Problem description >> Going through the entries, how many lines include the string "title"? Answer only with the number.

START Records for this task

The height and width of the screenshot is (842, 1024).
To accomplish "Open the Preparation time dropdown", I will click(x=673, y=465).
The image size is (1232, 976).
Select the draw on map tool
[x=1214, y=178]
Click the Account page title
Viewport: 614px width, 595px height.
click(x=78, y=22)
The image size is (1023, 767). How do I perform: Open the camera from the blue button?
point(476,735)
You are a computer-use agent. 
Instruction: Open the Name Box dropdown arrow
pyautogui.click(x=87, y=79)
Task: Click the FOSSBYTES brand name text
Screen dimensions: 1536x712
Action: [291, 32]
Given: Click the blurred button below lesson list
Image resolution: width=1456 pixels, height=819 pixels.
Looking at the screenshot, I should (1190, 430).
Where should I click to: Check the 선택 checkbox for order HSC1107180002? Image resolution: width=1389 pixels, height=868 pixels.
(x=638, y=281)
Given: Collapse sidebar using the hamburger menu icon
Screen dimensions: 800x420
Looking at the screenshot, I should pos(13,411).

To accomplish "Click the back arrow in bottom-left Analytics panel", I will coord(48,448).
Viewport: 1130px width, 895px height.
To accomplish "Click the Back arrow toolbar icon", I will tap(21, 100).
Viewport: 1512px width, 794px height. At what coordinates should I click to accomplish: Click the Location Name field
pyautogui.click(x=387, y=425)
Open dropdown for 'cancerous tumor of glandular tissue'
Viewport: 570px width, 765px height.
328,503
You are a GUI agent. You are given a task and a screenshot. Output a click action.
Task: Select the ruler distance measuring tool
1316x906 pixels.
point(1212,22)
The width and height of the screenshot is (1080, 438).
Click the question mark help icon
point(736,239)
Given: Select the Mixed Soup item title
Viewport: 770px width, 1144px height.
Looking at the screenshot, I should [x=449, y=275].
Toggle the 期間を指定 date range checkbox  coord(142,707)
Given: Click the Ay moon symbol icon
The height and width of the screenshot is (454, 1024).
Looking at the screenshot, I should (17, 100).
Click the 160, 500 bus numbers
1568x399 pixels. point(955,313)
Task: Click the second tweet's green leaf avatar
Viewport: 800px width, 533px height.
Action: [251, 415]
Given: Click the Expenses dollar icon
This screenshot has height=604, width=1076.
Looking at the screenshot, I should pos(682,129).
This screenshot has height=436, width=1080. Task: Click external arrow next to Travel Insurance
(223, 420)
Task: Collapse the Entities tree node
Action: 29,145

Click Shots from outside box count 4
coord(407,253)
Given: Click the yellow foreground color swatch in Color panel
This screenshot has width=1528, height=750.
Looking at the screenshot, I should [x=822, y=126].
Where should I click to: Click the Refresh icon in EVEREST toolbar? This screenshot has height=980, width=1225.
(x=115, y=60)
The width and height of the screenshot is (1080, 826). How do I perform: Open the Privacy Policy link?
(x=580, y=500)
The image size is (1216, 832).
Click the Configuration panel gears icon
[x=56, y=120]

END Records for this task

Result >> 2